WORK TO COMPLETE
Omit all pictures. Print the remaining lines exactly, from the start of the data through the line containing "Task: Click the".

SUPPLIED INFORMATION
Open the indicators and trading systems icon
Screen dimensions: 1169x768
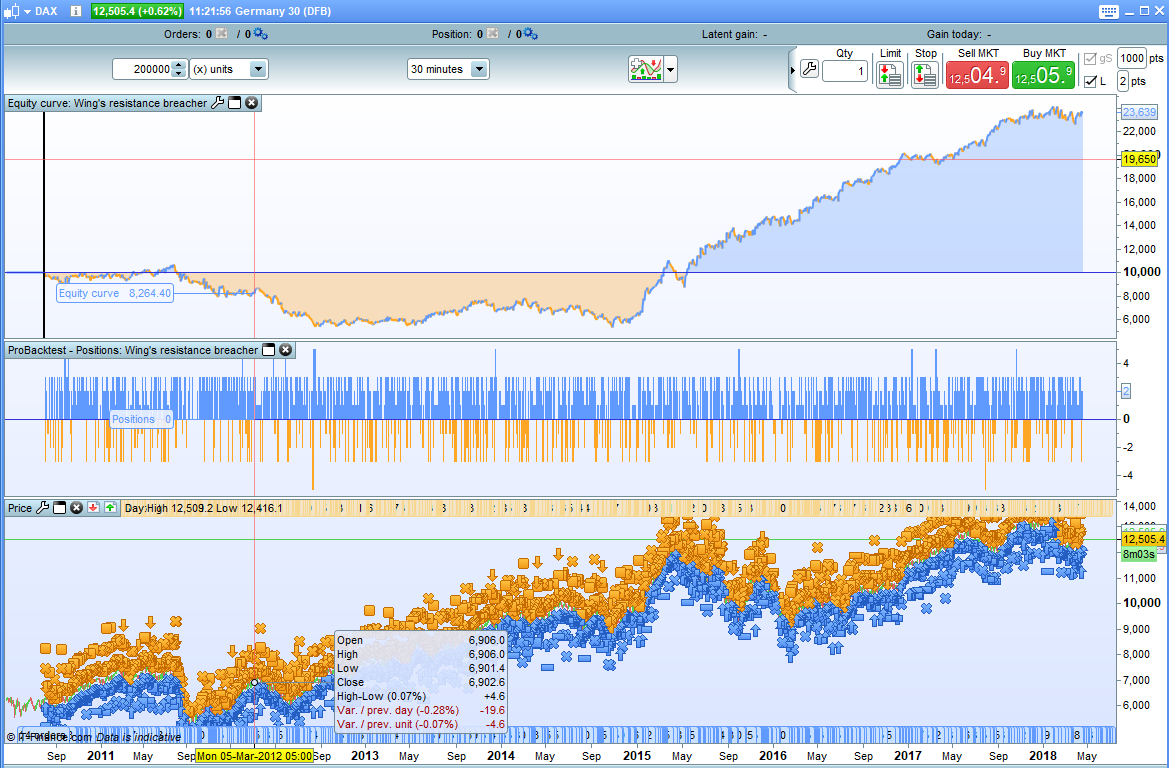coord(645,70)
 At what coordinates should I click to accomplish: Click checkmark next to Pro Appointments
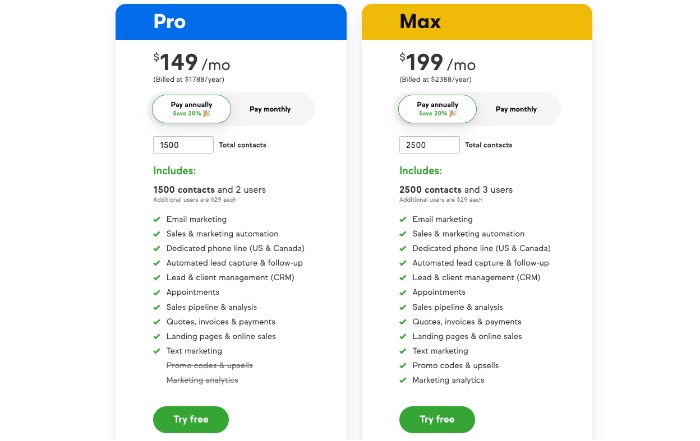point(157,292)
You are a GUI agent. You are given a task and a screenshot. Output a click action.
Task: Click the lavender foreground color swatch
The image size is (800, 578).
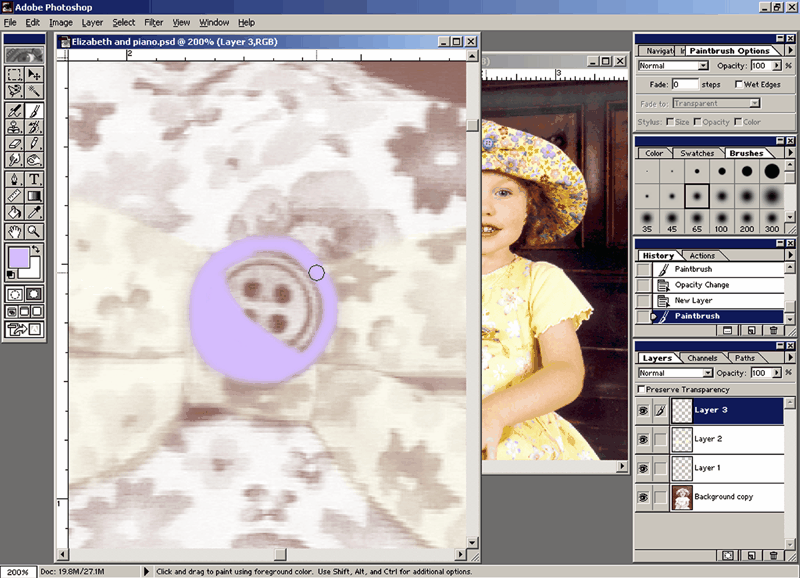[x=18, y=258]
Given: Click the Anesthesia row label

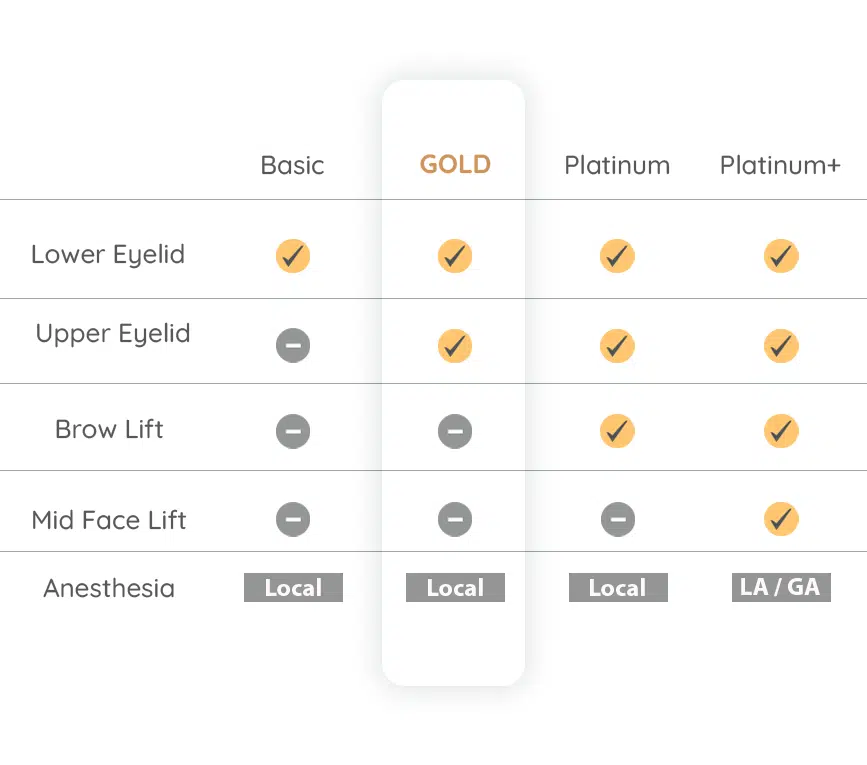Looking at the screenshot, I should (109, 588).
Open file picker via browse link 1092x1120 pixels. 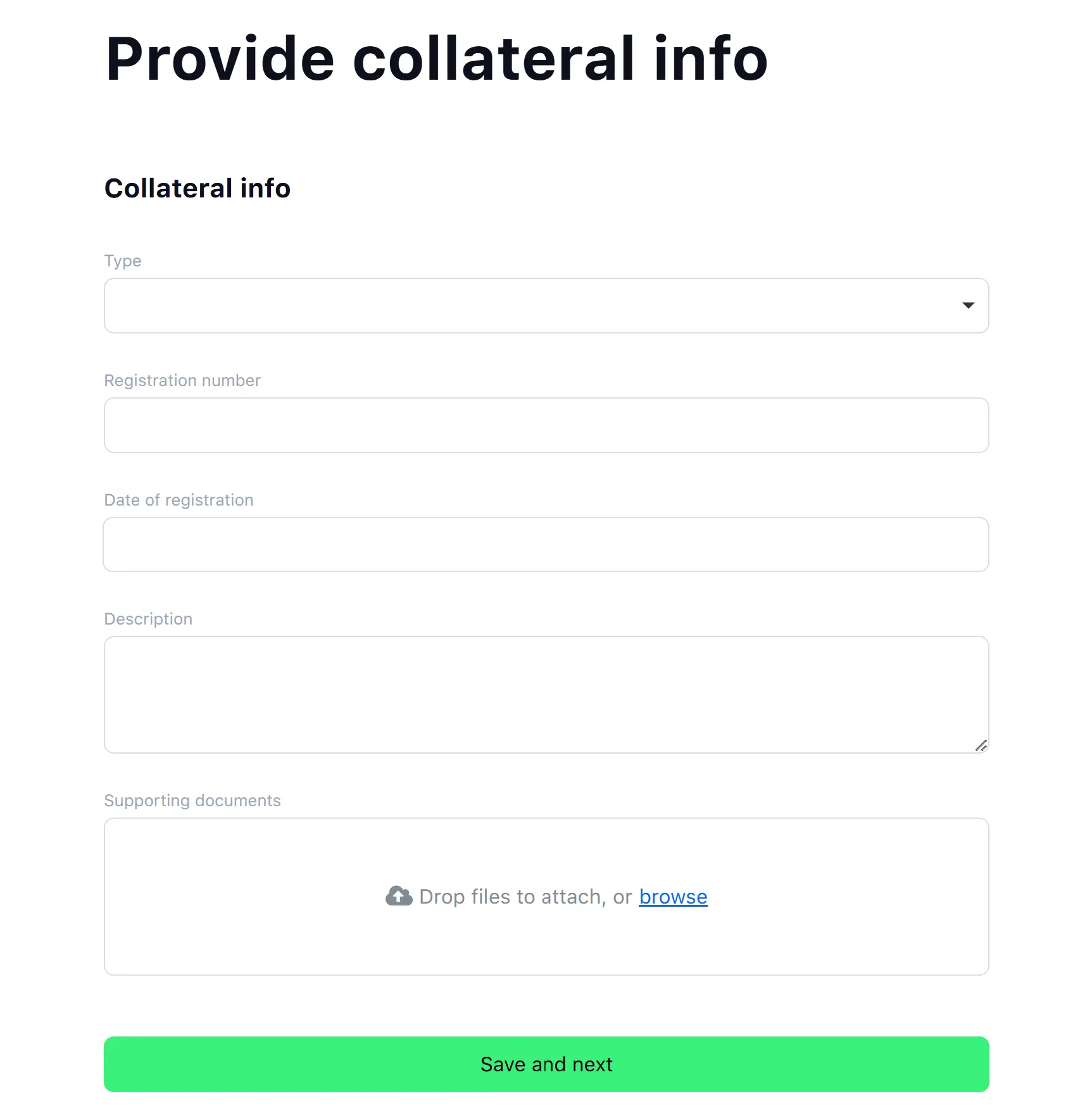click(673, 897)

OUTPUT FOR THIS TASK
Open the indicators and trading systems icon
Screen dimensions: 1169x768
coord(645,70)
 At what coordinates should I click to accomplish: Click checkmark next to Pro Appointments
point(157,292)
You are a GUI agent. You are given a task and a screenshot. Output a click action.
Task: Click the lavender foreground color swatch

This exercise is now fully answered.